Sell the lot
Salesforce.com’s slowing growth makes this a good time to seek a suitor. The $47 billion software outfit is on the market, according to Bloomberg. Oracle and Microsoft are looking to beef up cloud computing operations, putting them in the forefront of possible buyers. Founder Marc Benioff has been offloading shares steadily, and persistent losses and disappointing revenue growth could tempt him to hawk the whole thing.
Cloud-based software has a lot of advantages. It’s quick and easy to navigate and doesn’t take a lot of upfront capital to put into operation. Updates are readily available, and boosting capacity and the number of users is typically a cinch. No wonder Salesforce’s market value has increased 20-fold over the past decade.
Yet the company’s professed valuation of more than 100 times estimated adjusted earnings for this year looks like a stretch. According to standard accounting principles, Salesforce is bleeding red ink, losing $263 million in 2014 alone. Investors nonetheless seem to have plenty of faith in its ability to grow and eventually rack up a huge profit. The problem is that analysts expect growth to slow to a rate of 21 percent this year, about half the rate of several years ago.
To some degree, that’s a natural result of getting larger. But investors will soon want to see the company start making money, and that’s a lot harder to pull off than revenue growth.

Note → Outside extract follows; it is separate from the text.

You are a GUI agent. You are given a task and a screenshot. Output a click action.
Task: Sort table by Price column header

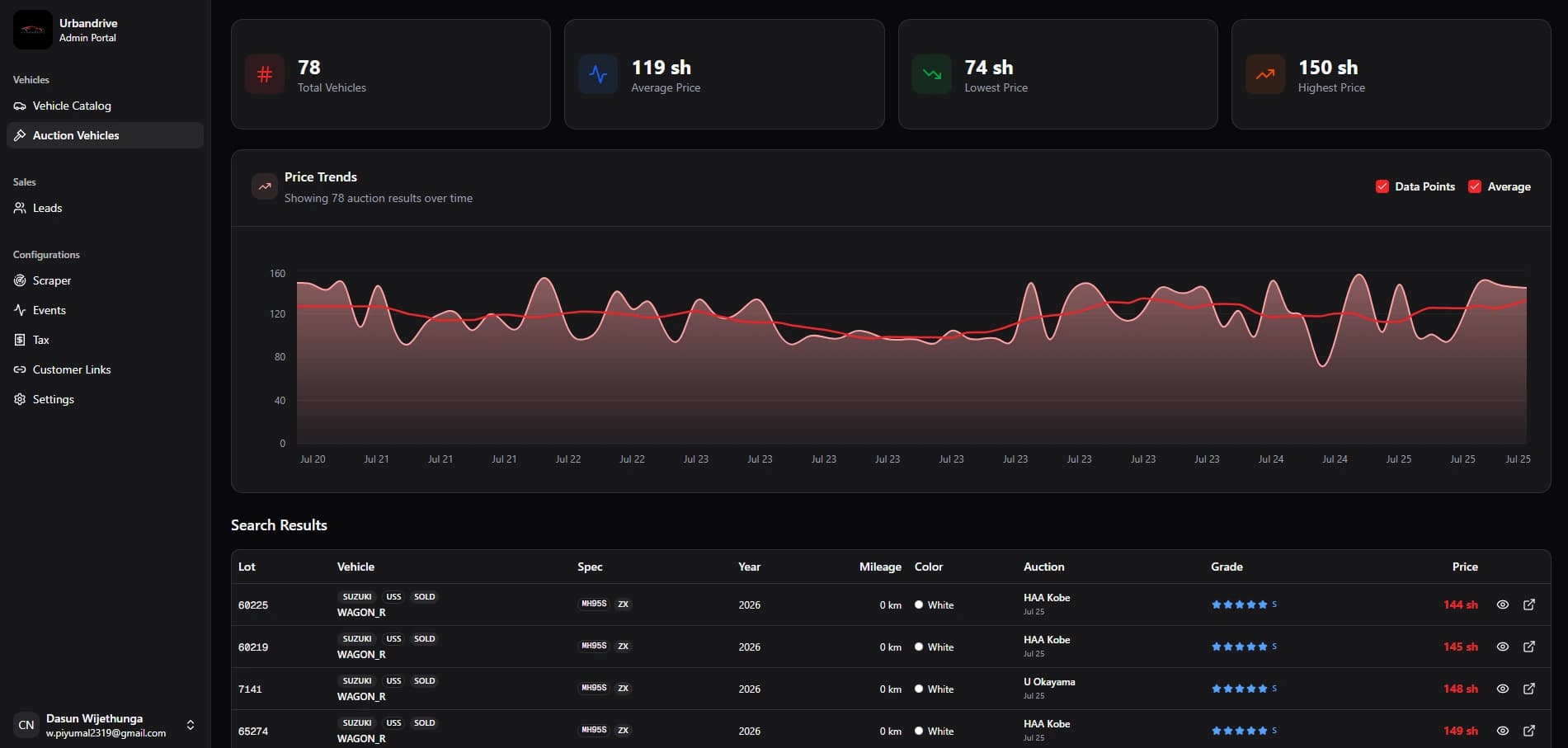click(x=1465, y=567)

Benioff may be thinking that a sale is a better option. He has already peddled more than $800,000 worth of shares on almost every trading day over the past few months, and a chunky premium could tempt him to get out altogether.
The more interesting question is who would purchase the company. Oracle and Salesforce have had a famously contentious relationship, Microsoft is hinting that it may take an enormous write-down on its overpriced acquisition of Nokia, and a cross-border deal of this size could present difficulties for SAP. All Benioff has to do, though, is find one purchaser – willing to pay a hefty price.